- Task instructions -
Hunt for the word "marker" across the entries below, copying each line that holds it.

[Screenshot grounding data]

····················

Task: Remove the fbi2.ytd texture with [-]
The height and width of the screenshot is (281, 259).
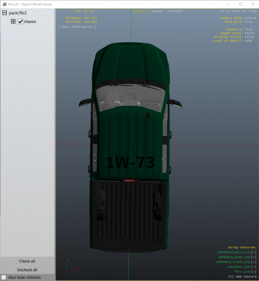Action: pos(253,271)
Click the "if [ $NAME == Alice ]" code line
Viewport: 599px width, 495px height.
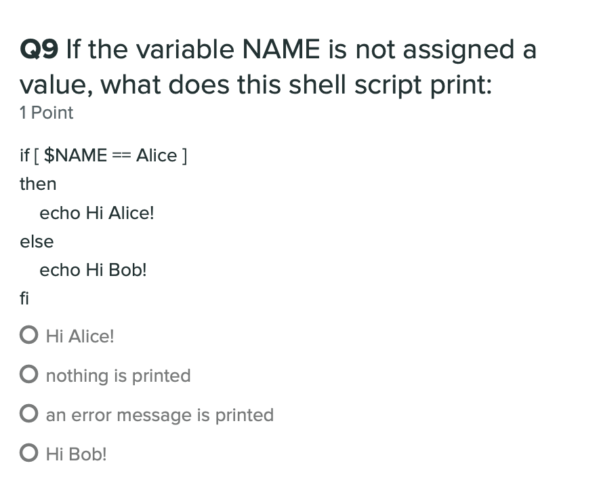(x=104, y=155)

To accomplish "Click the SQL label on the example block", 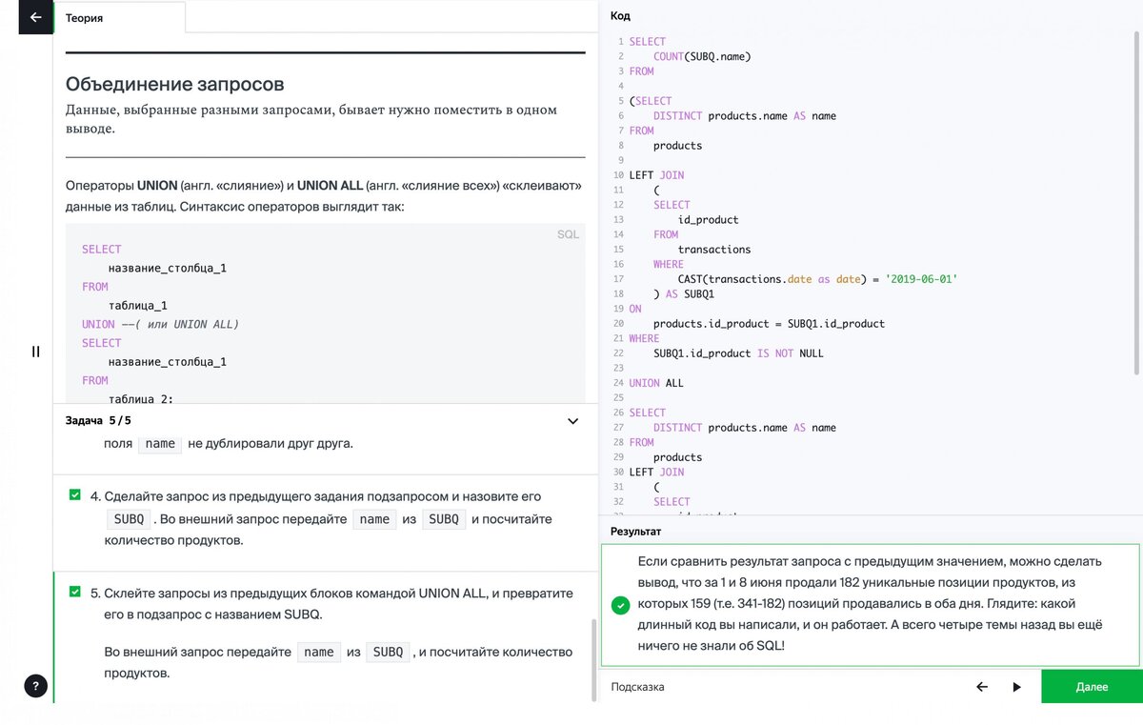I will click(568, 234).
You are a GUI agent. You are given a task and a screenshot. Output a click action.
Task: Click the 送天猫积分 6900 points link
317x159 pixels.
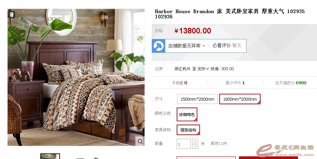pyautogui.click(x=290, y=83)
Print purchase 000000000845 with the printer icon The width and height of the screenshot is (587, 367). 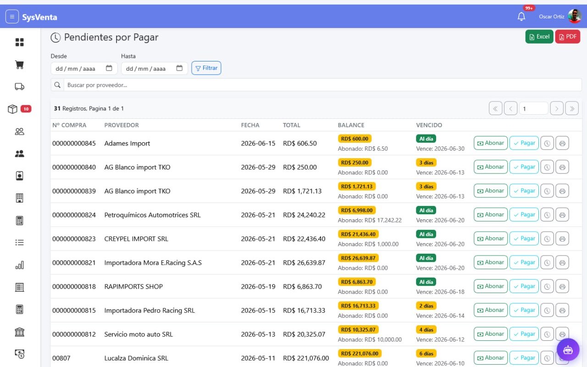click(x=562, y=143)
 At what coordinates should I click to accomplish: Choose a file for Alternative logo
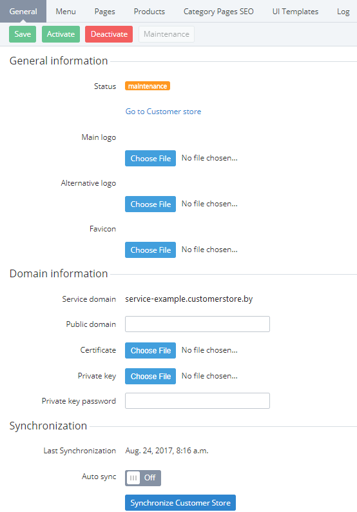click(x=150, y=204)
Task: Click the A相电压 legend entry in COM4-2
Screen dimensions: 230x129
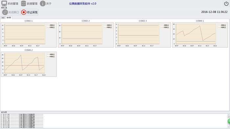Action: 51,54
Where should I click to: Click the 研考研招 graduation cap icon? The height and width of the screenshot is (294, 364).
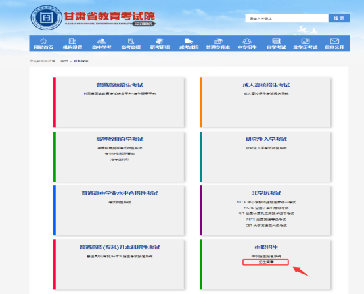point(160,41)
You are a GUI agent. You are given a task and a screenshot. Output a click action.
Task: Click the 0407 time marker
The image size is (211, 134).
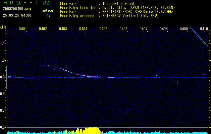click(144, 29)
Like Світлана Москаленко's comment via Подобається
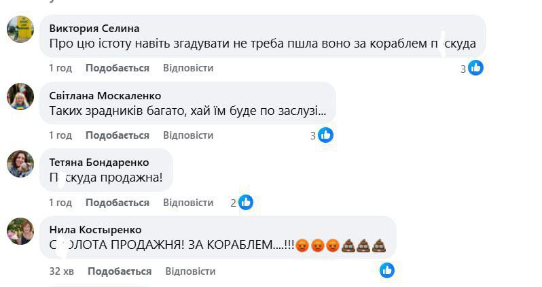Image resolution: width=542 pixels, height=287 pixels. point(118,135)
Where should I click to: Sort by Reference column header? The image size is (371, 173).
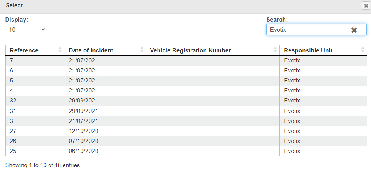(24, 50)
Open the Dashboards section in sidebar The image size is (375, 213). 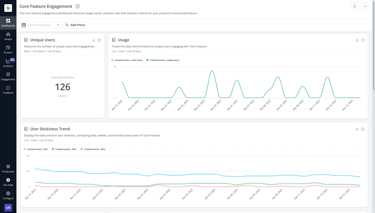tap(8, 22)
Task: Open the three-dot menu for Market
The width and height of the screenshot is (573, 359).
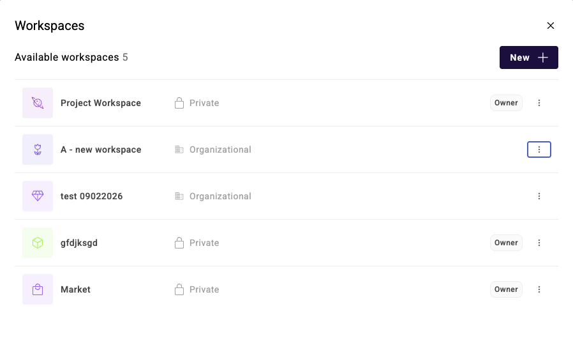Action: click(539, 289)
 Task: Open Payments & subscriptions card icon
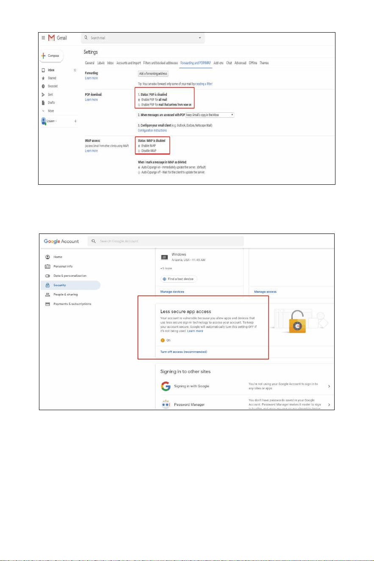47,304
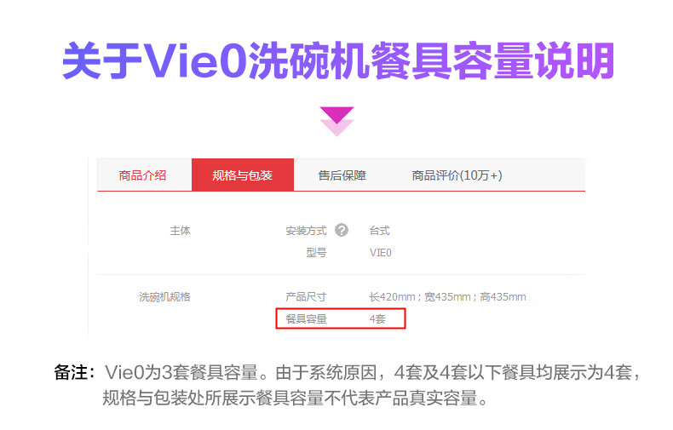Click the 餐具容量 label in red box
673x430 pixels.
(x=307, y=318)

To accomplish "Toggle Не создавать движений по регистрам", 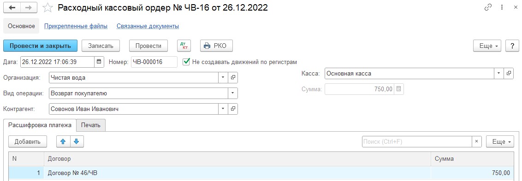I will 187,62.
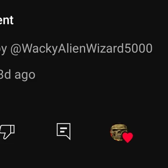Screen dimensions: 168x168
Task: Open the @WackyAlienWizard5000 channel handle
Action: [x=81, y=48]
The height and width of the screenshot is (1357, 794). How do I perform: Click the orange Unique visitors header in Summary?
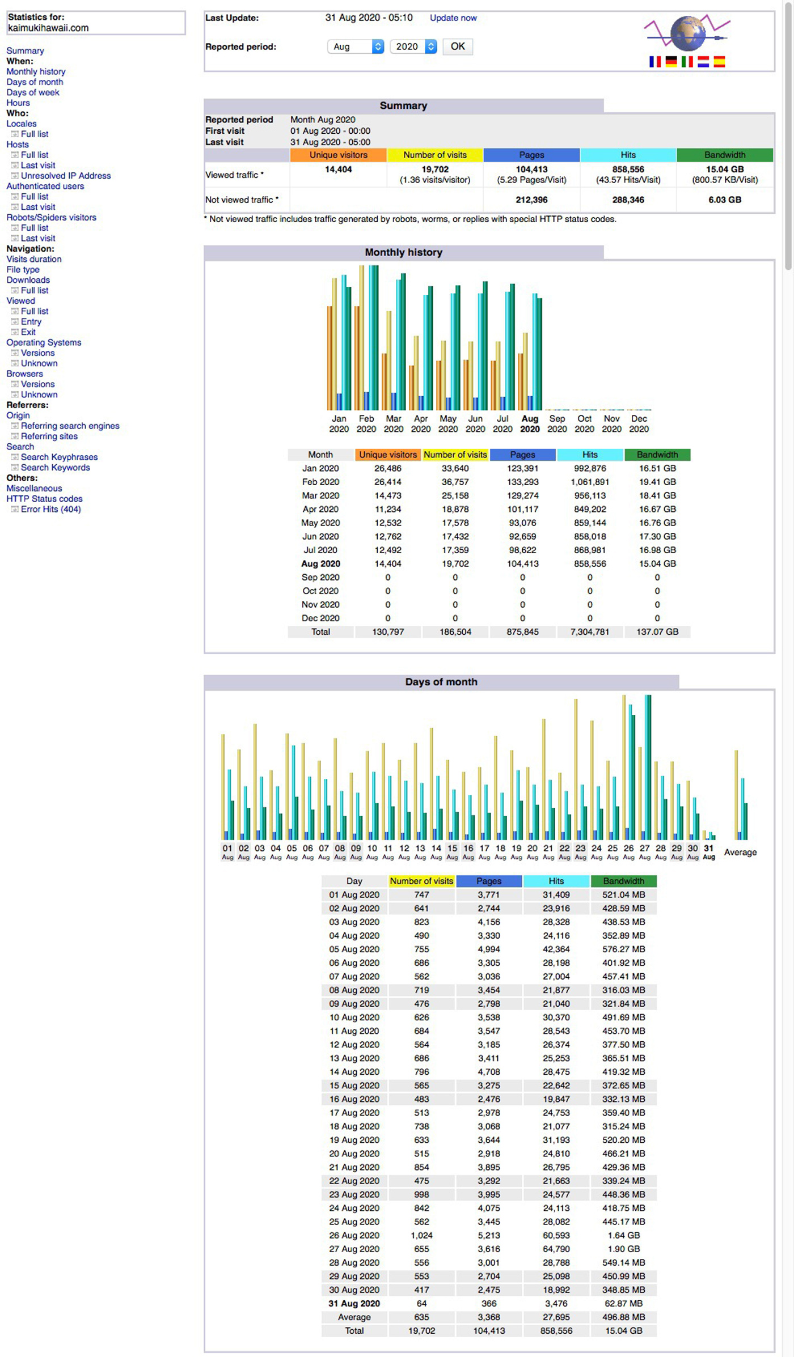click(338, 155)
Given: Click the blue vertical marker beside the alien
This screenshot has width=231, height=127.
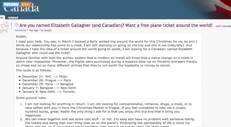Looking at the screenshot, I should [11, 26].
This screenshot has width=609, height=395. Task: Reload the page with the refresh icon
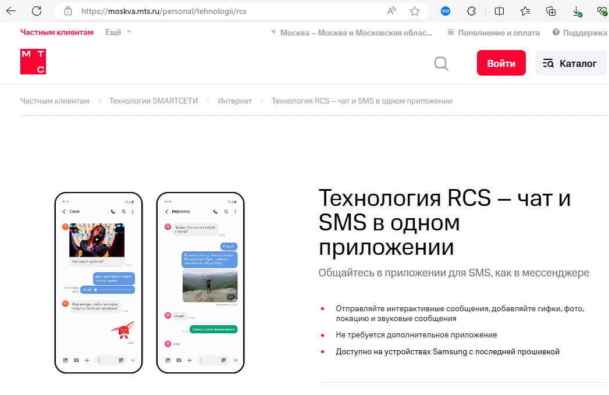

····················

- Response to the task -
Task: Click the 0407 time marker
Given: Click the blue vertical marker beside the alien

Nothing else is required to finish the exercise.